Dzisiaj już nie pamiętam dokładnego przebiegu pierwszych wydarzeń, rozmów, spostrzeżeń. Pamiętam za to bardzo dokładnie atmosferę, która zapanowała już po pierwszych zajęciach - "Będzie ciężko" mówiliśmy. Tyle zostało we mnie po pierwszych zajęciach z teorii coachingu. Przypuszczam, że ich głównym celem było skłonienie naszej grupy do wydedukowania definicji coachingu z podanych materiałów, przykładów i źródeł. Wiedziałem coś i nic. Czułem się oburzony i zainspirowany, zapalony i zniechęcony, okradziony i ubogacony. Jedyne co mi pozostało to zacząć formułować moje własne wnioski i konsultować je z kolegami i koleżąnkami.

Kolejne z kluczowych wspomnień i ogromny krok milowy to ucieleśnienie wcześniej wspomnianego uczucia ubogacenia. Była to moja pierwsza ćwiczeniowa sesja coachingowa, w której wcieliłem się w rolę klienta. Pojawiło pierwsze pytanie o to czym chciałbym się zająć a po nim ... cisza! Pierwszy raz od kiedy pamiętam, osoba którą żywię autorytetem zapytała o moją interpretację rzeczywistości w jakiej się znajduję i z żywym zaciekawieniem, wręcz dociekliwością, przysłuchiwała się mojej relacji. Kolejno padały pytania doprecyzowujące i weryfikujące, aż nadeszło to jedno, które nawiązując do metafory drzwi można porównać właśnie z umieszczeniem klucza w zamku ogromnych, ciężkich, drewnianych drzwi.

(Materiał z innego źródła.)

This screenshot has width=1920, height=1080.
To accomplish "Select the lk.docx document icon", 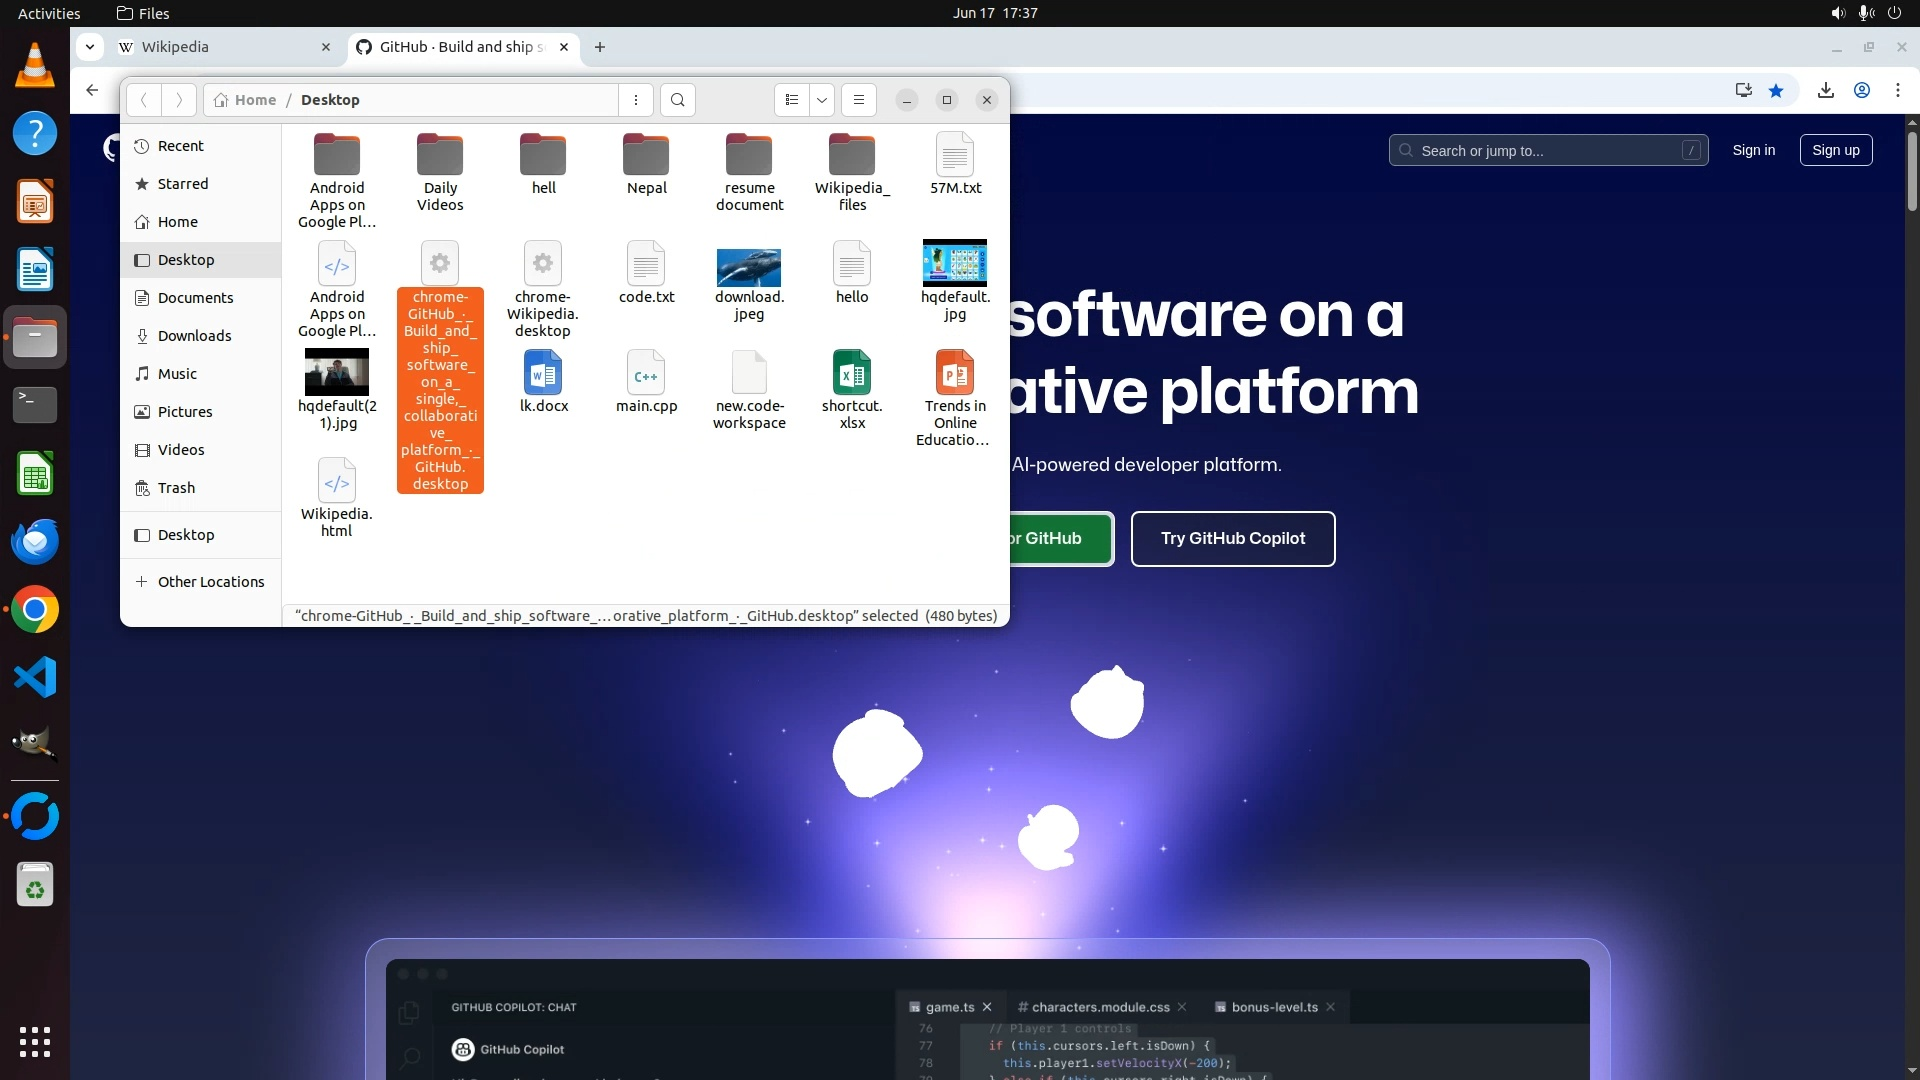I will coord(543,374).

Usłyszałem "... więc co mógłbyś w tej sprawie zrobić?". Zamarłem w ciszy i bezruchu. Oczy utknęły mi na chwilę w rozdzieranym słońcem pochmurnym, popołudniowym horyzoncie. Nagle poczułem wybijający się ze środka mnie śmiech oraz wyrastające z pleców skrzydła. Jak nigdy przedtem, idealnie oczywistym i bezsprzecznym faktem stało się to, że mierzę się tylko i wyłącznie ze swoją własną narracją. Że to co jest moim problemem, wymaga ode mnie - tylko i aż - zaangażowania zasobów, które już posiadam. Ja. Mogę, umiem, jestem w stanie, mam pomysł, wiem jak... zostać najlepszym nauczycielem angielskiego. Jak dziś pamiętam to uczucie jakby ktoś mnie na nowo poskładał, tchnął we mnie życie i pchnął do przodu.

Czy studia podyplomowe uzupełniły moje kwalifikacje? Tak, jak długo ja tak uważam.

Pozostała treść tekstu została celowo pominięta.